Berlin stoppt Rüstungsdeal mit Moskau

Nach dem EU-Sanktionsbeschluss gegen Russland ist Berlin jetzt noch einen Schritt weiter gegangen: Wie die Süddeutsche berichtet, hat Wirtschaftsminister Sigmar Gabriel nun erstmals eine Genehmigung für ein 100-Millionen-Euro-Rüstungsprojekt von Rheinmetall zurückgezogen – und das, obwohl der kürzlich gefasste EU-Beschluss nur für zukünftige Geschäfte gilt. Konkret geht es um den geplanten Bau eines Gefechtsübungszentrums (GÜZ) durch die Düsseldorfer Firma Rheinmetall - SPD-Minister Gabriel hat die Bewilligung dafür, die von der CDU-FDP-Koalition erteilt worden war, nun widerrufen lassen.
Das vom deutschen Rüstungskonzern Rheinmetall bisher nur in Teilen an Russland gelieferte Gefechtsübungszentrum ist nach Angaben der deutschen Regierung nicht funktionsfähig. Das gab ein Sprecher des Ministeriums bekannt.
Russland hat nun mit einer Schadenersatzklage gedroht. Wegen Vertragsbruchs werde das russische Verteidigungsministerium vor Gericht ziehen, sagte ein namentlich nicht genannter Mitarbeiter der Behörde am Montag der Agentur Interfax zufolge in Moskau. Die gestoppte Lieferung von Rheinmetall hätte etwa zehn Prozent des Zentrums ausgemacht, sagte er. Die russische Rüstungsbranche sei in der Lage, die fehlenden Teile zu ersetzen. Vizeverteidigungsminister Juri Borissow betonte, die Absage werde den bereits für September geplanten Start des Zentrums in Mulino nicht verzögern.
Ausbildung für 30.000 Soldaten
Das Zentrum hätte in der Stadt Mulino in der Wolga-Region errichtet werden sollen – dort hätten jährlich bis zu 30.000 Soldaten mit technisch hoch entwickelten Simulationsinstrumenten ausgebildet werden sollen. Der Fall, so schreibt die Süddeutsche, habe nun für das deutsch-russische Verhältnis als auch für die generelle Debatte über Rüstungsexporte Präzedenz- und Signalwirkung – denn Deutschland widerruft das Projekt, obwohl es laut EU-Beschluss gar nicht nötig wäre. Die beschlossenen Sanktionen beinhalten ein Moratorium für Rüstungsgeschäfte, sie schließen dezidiert keine bereits geschlossenen Geschäfte ein - Frankreich zum Beispiel beharrt deshalb auf der Auslieferung von zwei Kriegssschiffen, auch Großbritannien unterhält weiterhin Geschäfte mit Russland.

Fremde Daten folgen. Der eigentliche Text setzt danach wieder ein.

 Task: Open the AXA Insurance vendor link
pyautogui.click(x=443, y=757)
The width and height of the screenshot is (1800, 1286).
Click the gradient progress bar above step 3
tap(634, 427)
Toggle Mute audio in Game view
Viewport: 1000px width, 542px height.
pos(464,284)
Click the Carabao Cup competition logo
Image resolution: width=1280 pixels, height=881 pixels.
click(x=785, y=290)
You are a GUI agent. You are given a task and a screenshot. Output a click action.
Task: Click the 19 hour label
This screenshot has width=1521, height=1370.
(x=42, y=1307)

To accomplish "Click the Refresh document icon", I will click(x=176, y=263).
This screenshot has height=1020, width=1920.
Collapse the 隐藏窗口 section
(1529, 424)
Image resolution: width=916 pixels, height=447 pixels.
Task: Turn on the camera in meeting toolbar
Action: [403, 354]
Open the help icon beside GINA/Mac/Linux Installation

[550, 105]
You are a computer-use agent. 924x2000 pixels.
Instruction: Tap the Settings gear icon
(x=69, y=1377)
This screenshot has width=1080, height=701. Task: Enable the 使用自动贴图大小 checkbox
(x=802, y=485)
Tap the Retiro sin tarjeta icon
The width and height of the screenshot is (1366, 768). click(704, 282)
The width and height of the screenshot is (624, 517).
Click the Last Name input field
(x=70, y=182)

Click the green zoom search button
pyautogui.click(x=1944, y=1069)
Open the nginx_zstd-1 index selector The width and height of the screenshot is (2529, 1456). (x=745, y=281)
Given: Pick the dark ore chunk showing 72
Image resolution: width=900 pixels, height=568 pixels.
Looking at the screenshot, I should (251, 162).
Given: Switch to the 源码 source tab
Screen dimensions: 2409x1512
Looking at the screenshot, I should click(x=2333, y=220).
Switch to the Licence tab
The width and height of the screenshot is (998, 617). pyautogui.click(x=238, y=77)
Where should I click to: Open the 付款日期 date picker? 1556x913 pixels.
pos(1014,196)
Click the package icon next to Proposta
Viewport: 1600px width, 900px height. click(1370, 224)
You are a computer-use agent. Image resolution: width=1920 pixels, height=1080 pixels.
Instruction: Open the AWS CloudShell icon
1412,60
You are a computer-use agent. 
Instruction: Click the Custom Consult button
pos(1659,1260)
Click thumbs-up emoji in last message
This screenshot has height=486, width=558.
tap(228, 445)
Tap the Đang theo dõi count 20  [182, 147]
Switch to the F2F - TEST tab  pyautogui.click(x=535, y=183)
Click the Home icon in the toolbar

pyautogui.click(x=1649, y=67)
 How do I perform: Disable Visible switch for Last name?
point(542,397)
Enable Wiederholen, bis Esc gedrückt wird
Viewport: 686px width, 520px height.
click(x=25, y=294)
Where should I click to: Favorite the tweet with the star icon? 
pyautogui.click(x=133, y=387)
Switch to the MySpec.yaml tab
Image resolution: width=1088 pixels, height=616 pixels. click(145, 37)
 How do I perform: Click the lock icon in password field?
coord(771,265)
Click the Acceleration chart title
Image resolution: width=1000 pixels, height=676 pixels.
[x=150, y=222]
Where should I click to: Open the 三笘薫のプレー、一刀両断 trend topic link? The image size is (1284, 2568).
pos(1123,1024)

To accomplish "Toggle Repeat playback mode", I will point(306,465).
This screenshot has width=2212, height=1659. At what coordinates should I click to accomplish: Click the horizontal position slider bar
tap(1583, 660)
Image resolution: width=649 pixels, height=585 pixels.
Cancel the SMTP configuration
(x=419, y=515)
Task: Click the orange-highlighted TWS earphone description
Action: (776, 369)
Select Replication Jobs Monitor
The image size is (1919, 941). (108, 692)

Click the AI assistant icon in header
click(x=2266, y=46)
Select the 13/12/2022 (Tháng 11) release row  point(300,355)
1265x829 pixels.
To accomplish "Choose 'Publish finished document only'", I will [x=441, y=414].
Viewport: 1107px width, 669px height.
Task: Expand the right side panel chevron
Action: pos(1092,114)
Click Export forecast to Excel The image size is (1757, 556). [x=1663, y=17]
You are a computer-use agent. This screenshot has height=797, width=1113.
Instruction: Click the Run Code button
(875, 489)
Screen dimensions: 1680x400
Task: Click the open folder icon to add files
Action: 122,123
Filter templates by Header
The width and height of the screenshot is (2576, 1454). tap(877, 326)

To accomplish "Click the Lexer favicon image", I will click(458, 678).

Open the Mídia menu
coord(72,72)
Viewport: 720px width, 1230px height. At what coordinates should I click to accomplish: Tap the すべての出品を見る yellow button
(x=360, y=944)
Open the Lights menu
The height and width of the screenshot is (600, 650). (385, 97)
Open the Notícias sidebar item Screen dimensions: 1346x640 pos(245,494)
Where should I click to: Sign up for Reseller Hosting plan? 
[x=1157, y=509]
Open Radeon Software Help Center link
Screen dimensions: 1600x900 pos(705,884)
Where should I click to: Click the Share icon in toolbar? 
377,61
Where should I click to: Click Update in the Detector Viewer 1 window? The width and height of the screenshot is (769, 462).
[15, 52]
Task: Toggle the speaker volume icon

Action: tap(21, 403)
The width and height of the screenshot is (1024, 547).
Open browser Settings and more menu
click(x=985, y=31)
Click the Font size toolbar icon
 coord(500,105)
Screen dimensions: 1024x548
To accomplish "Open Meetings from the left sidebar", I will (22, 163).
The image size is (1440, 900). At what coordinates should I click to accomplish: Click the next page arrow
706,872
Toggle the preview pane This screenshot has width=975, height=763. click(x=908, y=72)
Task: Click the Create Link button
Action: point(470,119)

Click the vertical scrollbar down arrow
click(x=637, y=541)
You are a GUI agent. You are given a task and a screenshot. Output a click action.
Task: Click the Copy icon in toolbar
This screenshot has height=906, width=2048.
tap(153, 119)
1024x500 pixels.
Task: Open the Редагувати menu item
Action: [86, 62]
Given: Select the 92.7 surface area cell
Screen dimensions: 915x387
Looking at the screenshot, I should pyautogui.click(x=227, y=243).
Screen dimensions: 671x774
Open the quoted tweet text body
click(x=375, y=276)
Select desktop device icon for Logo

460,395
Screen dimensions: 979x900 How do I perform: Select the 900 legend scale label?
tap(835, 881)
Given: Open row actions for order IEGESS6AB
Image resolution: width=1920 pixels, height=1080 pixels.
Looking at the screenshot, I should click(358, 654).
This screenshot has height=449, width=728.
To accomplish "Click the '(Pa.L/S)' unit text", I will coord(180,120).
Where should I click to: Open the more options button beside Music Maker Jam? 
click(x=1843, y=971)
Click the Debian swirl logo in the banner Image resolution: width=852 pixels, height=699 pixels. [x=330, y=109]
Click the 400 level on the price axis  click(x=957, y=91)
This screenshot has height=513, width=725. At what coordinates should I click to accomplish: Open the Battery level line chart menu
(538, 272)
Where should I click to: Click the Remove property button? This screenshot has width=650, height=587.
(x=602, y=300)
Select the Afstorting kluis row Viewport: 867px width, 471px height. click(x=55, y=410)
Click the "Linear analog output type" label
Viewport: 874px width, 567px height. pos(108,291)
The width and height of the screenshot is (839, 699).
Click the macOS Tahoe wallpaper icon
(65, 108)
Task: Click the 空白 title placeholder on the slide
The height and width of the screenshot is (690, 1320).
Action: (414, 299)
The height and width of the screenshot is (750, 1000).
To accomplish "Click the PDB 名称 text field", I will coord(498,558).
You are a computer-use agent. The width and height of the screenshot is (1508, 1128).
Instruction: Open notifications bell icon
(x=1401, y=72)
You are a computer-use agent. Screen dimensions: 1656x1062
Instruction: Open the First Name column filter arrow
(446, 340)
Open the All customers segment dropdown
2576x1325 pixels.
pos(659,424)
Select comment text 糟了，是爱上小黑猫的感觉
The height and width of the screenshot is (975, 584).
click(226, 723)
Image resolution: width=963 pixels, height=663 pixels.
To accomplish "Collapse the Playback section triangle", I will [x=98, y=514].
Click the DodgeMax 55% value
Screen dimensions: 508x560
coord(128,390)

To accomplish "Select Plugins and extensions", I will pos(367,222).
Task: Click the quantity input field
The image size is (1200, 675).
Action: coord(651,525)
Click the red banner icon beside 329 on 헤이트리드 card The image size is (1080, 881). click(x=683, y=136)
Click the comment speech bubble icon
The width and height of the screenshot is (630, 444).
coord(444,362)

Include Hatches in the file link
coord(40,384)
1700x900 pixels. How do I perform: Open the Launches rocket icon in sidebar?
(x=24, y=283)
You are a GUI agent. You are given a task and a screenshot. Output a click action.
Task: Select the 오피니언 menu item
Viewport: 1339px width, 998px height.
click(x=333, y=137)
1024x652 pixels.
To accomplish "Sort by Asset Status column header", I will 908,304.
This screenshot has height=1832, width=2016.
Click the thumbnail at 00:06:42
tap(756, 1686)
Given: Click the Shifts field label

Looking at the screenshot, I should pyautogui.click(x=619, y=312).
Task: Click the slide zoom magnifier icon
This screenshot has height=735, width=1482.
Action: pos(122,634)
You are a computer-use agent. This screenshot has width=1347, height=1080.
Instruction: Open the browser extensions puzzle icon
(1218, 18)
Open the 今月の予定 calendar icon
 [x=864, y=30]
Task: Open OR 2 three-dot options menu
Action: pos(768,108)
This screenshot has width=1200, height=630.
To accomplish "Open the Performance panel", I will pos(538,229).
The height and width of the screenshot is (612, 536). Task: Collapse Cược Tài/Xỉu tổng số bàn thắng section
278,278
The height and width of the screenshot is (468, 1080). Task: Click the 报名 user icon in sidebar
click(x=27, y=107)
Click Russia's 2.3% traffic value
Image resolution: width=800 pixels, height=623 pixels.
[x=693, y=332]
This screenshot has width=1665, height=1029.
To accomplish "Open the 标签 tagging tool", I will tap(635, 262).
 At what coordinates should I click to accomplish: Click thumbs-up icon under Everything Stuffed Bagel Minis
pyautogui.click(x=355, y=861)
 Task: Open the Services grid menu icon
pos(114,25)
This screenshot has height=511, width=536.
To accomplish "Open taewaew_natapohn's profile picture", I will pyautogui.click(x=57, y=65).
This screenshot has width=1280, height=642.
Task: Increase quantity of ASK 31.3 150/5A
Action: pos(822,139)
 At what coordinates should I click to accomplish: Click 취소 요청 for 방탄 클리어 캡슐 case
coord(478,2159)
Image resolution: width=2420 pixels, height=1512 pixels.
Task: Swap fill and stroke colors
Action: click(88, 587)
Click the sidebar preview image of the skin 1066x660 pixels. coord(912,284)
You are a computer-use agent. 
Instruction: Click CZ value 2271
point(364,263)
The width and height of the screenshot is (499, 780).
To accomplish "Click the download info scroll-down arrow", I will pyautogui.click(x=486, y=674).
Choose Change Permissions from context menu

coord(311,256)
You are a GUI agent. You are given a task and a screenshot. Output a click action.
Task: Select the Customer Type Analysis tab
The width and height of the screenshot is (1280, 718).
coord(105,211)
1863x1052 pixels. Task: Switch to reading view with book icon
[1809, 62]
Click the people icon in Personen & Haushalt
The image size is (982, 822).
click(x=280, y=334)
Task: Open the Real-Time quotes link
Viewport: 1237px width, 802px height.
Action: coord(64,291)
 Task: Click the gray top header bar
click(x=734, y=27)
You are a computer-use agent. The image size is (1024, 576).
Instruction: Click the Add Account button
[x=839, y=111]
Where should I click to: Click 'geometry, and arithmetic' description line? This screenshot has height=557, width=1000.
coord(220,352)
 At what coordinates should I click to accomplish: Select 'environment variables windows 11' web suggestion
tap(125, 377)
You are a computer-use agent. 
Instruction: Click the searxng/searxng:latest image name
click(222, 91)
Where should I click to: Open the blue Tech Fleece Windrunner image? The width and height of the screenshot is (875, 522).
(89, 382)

Bei der betroffenen Firma hat man naturgemäß wenig Freude mit dem Beschluss: Die Regierung habe zwar versucht, eine Übereinkunft über eine Aussetzung des Deals zu erzielen, diese Bemühungen waren aber gescheitert. Dem Unternehmen steht es nun offen, zu klagen und auf Schadenersatz zu pochen.
Gabriel: "Das kann ich nicht verantworten"
Gabriel begründete unterdessen den Stopp eines deutschen Rüstungsgeschäfts mit Russland mit der Gefahr einer Ausweitung des Militärkonflikts. "Ich riskiere durch die Auslieferung eines Gefechtszentrums an Russland, dass die militärische Expansion, dass die militärischen Auseinandersetzungen größer werden", sagte Gabriel am Montag bei einem Unternehmensbesuch im brandenburgischen Wildau. "Das kann ich nicht verantworten", fügte der Minister hinzu.
"Es geht nicht um Geld, es geht um Menschenleben."
Gabriel sagte am Montag weiter, das Unternehmen habe die Regierung gebeten, für eine "rechtssichere Position" zu sorgen. "Daher haben wir formal die Ausfuhrgenehmigung widerrufen", sagte er weiter.